The thing about CSPs is their core business is edge routing. A majority of their core assets are going to be internet connected routers, and you’d actually be able to collect more data by owning some of those. The additional information you can get from LI (and the reason you often need a clearance to work on LI systems) is information about who law enforcement are running intercepts on.
Also, LI is just a regulatory cost centre for CSPs. It’s hilarious (or scary, depending on your perspective) how poorly those systems are maintained, and how often the break.
6 hours ago
> This type of infrastructure isn't exactly hooked up to a public IP address somewhere.

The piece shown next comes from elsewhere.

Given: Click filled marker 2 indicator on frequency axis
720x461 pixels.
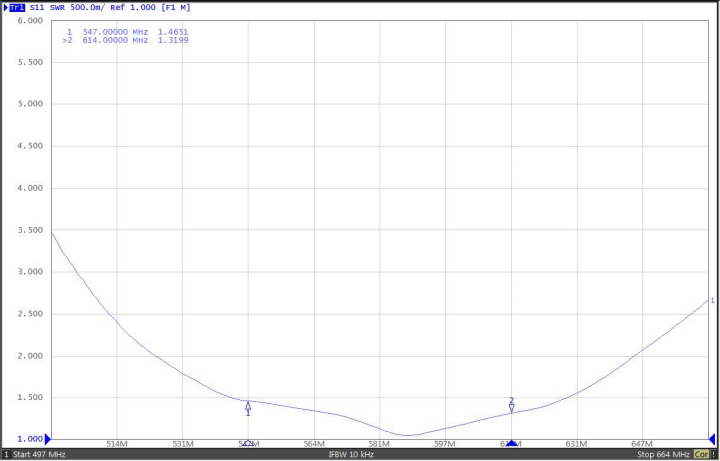Looking at the screenshot, I should coord(511,443).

It's getting from point A to point B, and probably not via sneakernet. The details will make it more or less secure, but I'd be shocked if it's going through anything other than public internet pathways.
2 hours ago
They probably dont have a public ip but just spearfish a network engineer at these ISPs and you'll have access to the devices performing the legal intercept.
3 hours ago
I would just assume there's a cloud provider that handles all of the wiretapping services for both or all carriers. There's a single-point-of-failure for everything else nowadays anyway. Look at what happened with Crowdstrike, or Solarwinds, or any number of other big single-source providers. Nobody wants to maintain it in house, with predictable results.
2 hours ago
there is nothing like this. the closest thing to it is something called TTP (trusted third party), that works as intermediary between telco and law enforcement agencies. they perform wiretap order processing, setups actual wiretaps, collect/bundle and ship away to agencies wiretapped information. but there is a bunch of them and you (telco) don't have to use them
6 hours ago
> This type of infrastructure isn't exactly hooked up to a public IP address somewhere.
Snort.
6 hours ago
<< few details are available to the public, it's hard to estimate the impact.
Would it not be a good indicator that it may not be a great idea to begin with?
<< carrier SOCs would've noticed immediately.
I want to believe that. I do. But the longer I live in corporate, the more I think that we are experiencing a serious competency problem across the board.
an hour ago
ehh.. LI on routers has been (at least on one major vendor) designed to not be visible to end operators in the course of normal operation. there are ways to see it, but it involves either the actual LI mechanism or some esoteric debugs. And it probably wouldn't be obvious to SOCs if the implemented LI was legit or not.
So, the question of competence or otherwise may be mooted by virtue of simply not having proper visibility.
20 minutes ago
Fair point. I do not know enough in that area to argue further.